• What needs to be done: Beginning with the line that has "Instruction: Click the", reproduce each remaining line of the data exactly, down to and including the last.

[Stored data entries]
----------

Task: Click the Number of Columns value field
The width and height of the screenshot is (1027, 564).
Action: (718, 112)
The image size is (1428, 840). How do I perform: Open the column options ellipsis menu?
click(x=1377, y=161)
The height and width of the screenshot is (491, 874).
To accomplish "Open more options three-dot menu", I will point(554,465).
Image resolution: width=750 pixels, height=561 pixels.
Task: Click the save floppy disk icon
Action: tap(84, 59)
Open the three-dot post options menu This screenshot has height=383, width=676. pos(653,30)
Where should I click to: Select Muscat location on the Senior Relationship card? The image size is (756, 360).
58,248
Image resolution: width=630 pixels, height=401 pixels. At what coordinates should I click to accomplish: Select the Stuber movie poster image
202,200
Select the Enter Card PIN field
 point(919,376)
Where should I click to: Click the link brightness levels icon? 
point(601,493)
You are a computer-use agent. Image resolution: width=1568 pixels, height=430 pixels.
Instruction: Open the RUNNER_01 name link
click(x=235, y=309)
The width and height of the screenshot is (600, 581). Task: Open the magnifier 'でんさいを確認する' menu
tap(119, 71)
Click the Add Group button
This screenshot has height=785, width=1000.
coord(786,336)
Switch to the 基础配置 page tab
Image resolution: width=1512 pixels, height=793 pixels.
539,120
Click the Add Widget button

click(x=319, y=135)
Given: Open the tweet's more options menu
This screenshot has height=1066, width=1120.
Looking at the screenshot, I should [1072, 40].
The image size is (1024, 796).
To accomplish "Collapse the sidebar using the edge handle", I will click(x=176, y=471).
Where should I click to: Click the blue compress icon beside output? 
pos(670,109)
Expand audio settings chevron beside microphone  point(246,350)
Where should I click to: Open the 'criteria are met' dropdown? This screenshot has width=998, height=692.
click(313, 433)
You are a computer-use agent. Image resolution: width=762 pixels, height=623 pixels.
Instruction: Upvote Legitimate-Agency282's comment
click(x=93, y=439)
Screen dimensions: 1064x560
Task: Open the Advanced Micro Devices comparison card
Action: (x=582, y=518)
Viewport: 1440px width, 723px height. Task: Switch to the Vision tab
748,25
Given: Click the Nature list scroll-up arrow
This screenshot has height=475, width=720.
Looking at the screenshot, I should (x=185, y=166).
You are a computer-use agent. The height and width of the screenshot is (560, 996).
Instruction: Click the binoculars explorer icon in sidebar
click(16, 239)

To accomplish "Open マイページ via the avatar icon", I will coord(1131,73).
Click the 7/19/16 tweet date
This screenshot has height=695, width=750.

----------

• Result of this exercise:
Instruction: Click the binoculars explorer icon in sidebar
click(16, 239)

To accomplish "Open マイページ via the avatar icon", I will coord(1131,73).
Click the 7/19/16 tweet date
This screenshot has height=695, width=750.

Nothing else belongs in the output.